- GIVEN ENTRIES:
* * * * * * *
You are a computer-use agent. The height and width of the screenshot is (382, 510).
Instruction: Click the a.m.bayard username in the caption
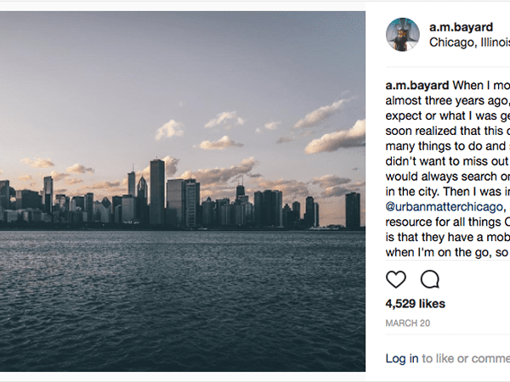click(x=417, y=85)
* * * * * * *
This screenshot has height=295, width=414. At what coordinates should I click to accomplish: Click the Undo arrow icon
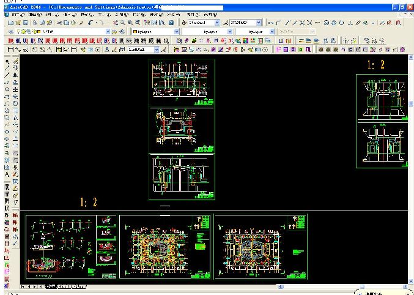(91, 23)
* * * * * * *
- TASK TO COMPLETE:
In the records from the line containing "You are a computer-use" through the line containing "click(x=417, y=85)", inclusive, rename "caption" to "post" and give those lines again with nothing else changed. Leave the pictures out.

- EXPECTED OUTPUT:
You are a computer-use agent. The height and width of the screenshot is (382, 510).
Instruction: Click the a.m.bayard username in the post
click(x=417, y=85)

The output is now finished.